- Requisitos de la tarea
**A)** Según el fragmento, ¿desde cuándo y hasta cuándo tiene toda persona derecho a ser cuidada?
**B)** Por favor, transcribe literalmente la parte del fragmento comprendida entre "Pero, más allá" y "mujeres y hombres.", ambos incluidos.

___ Sección del documento ___

Pero, más allá de los derechos concretos lo que es muy importante es propiciar, desde los derechos constitucionales, un cambio de modelo social que es, en definitiva, lo que también pretende, y ofrece, el feminismo. Para ello es imprescindible trabajar para modificar la división sexual del trabajo reconociendo el derecho (y la obligación) a la corresponsabilidad en las obligaciones familiares. Esto pasaría por reconocer la función social de la reproducción humana y el interés público que reviste. Y pasa también, de manera ineludible,por reconocer el derecho subjetivo que toda persona tiene a ser cuidada, desde su nacimiento hasta su muerte. El Estado tiene la obligación de proveer los medios que lo posibiliten sin olvidarse de garantizar que cuando este cuidado sea en el ámbito privado debe hacerse en condiciones de igualdad entre mujeres y hombres.

___ Información proporcionada ___

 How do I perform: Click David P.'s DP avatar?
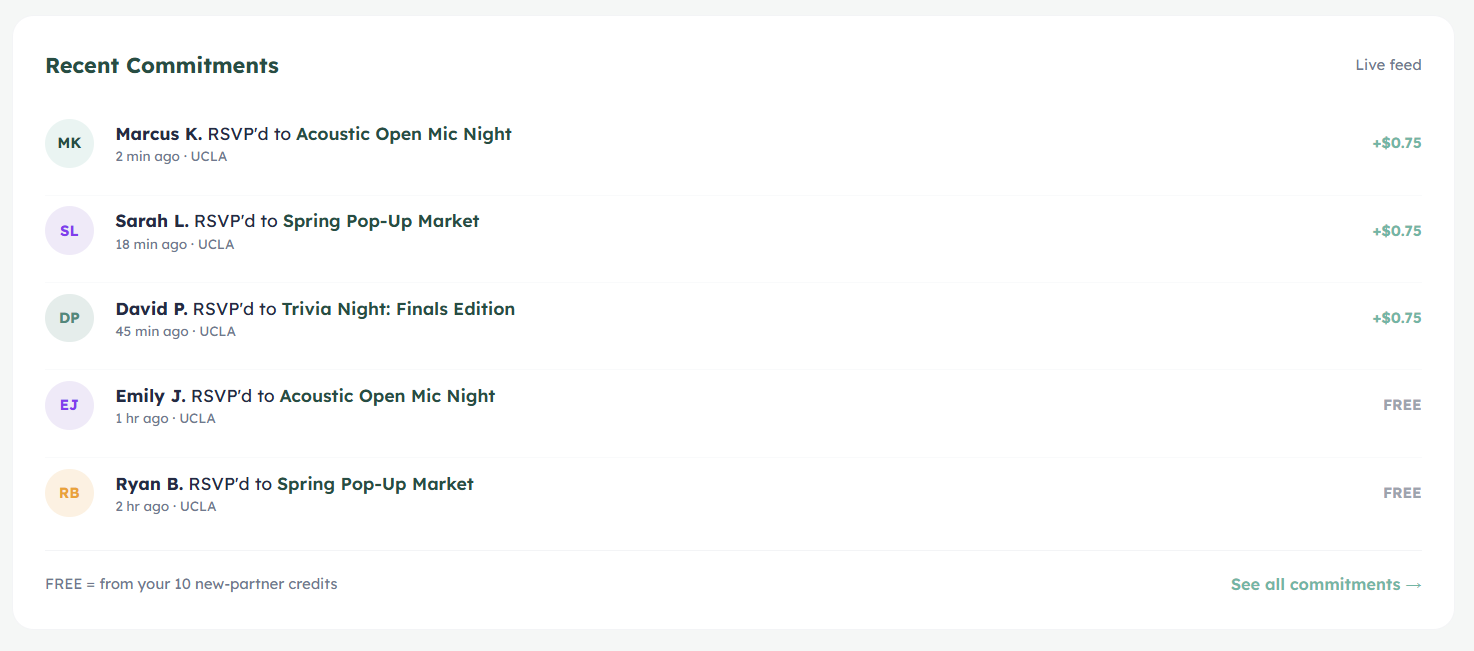tap(69, 318)
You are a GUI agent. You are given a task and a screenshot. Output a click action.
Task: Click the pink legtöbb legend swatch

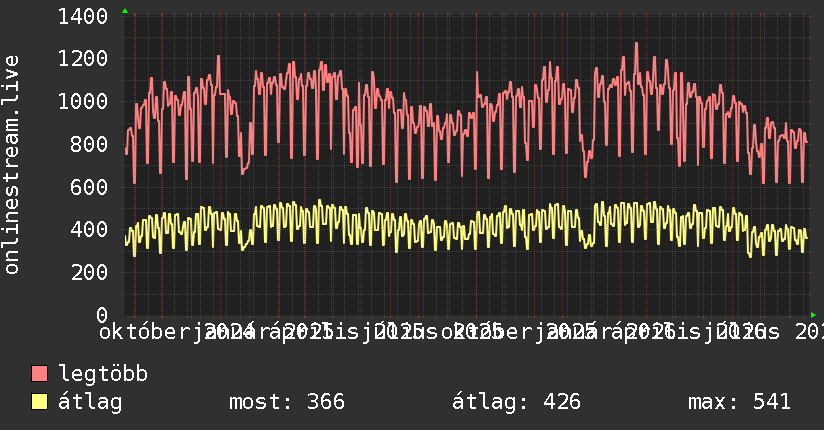pos(39,373)
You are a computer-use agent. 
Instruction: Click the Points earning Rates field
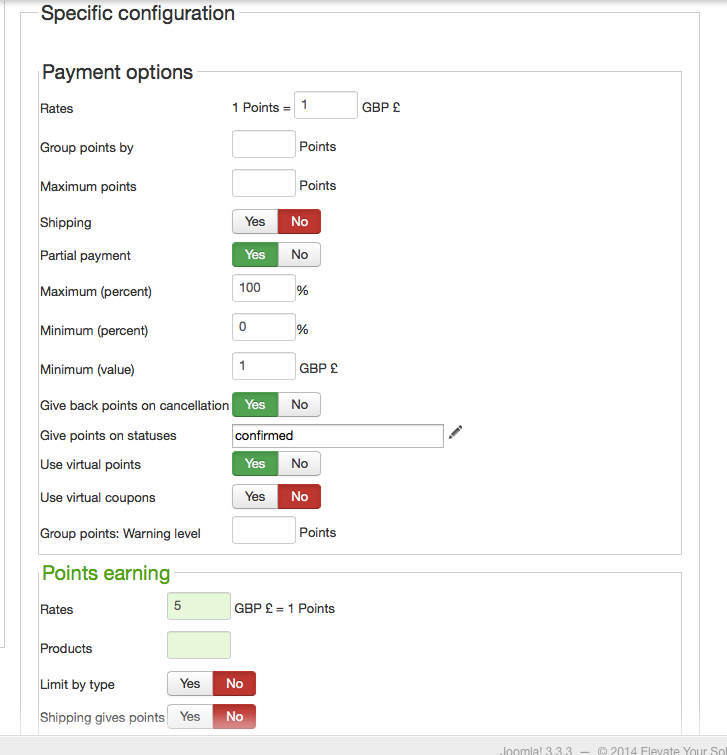(x=199, y=607)
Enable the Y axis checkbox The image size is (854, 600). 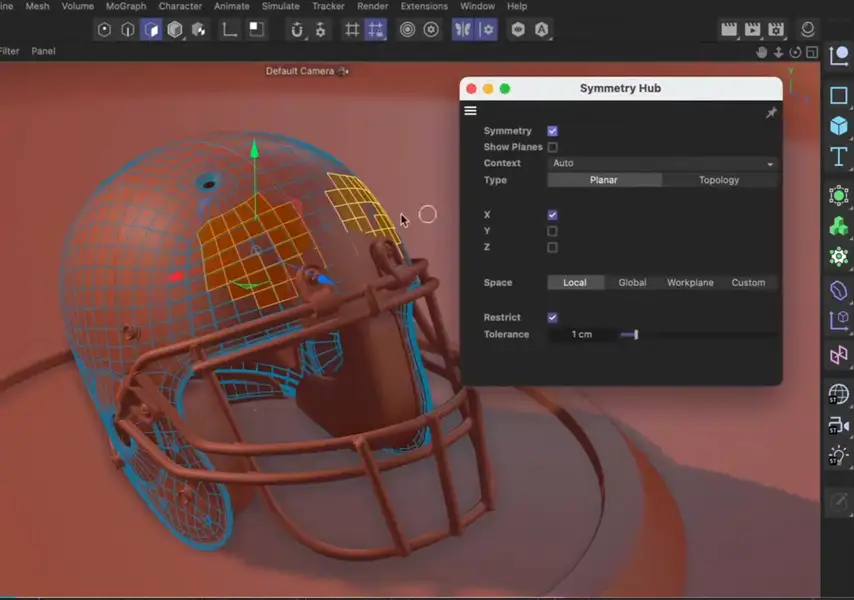pyautogui.click(x=552, y=231)
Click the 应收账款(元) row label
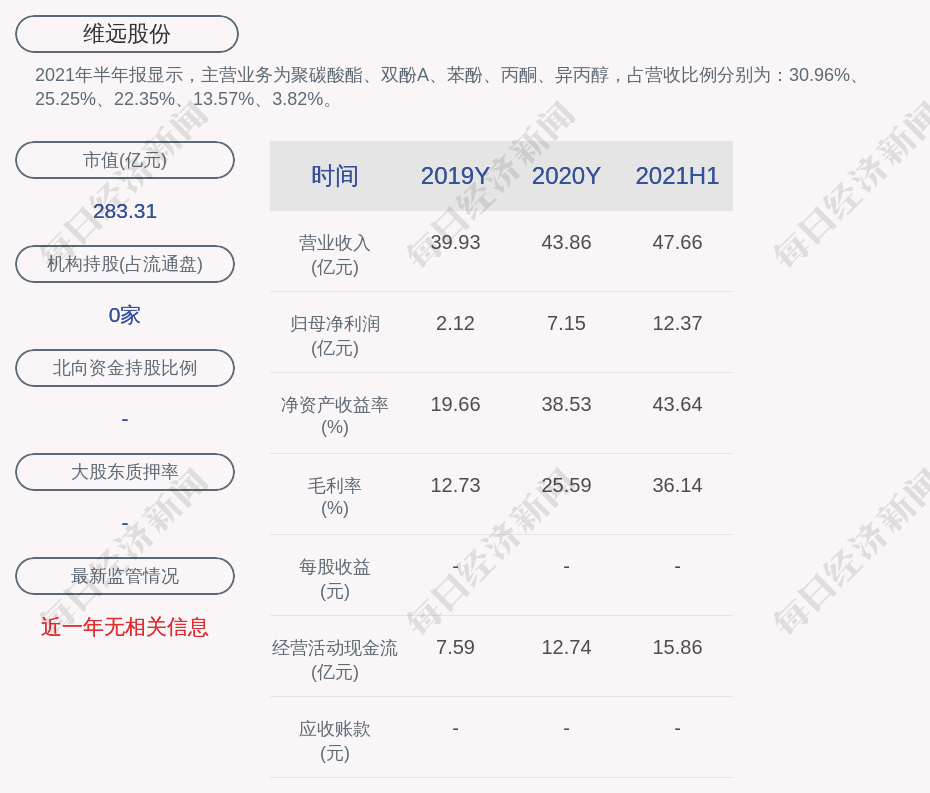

___

- Sección de respuestas
**A)** Desde su nacimiento hasta su muerte.

**B)**
Pero, más allá de los derechos concretos lo que es muy importante es propiciar, desde los derechos constitucionales, un cambio de modelo social que es, en definitiva, lo que también pretende, y ofrece, el feminismo. Para ello es imprescindible trabajar para modificar la división sexual del trabajo reconociendo el derecho (y la obligación) a la corresponsabilidad en las obligaciones familiares. Esto pasaría por reconocer la función social de la reproducción humana y el interés público que reviste. Y pasa también, de manera ineludible,por reconocer el derecho subjetivo que toda persona tiene a ser cuidada, desde su nacimiento hasta su muerte. El Estado tiene la obligación de proveer los medios que lo posibiliten sin olvidarse de garantizar que cuando este cuidado sea en el ámbito privado debe hacerse en condiciones de igualdad entre mujeres y hombres.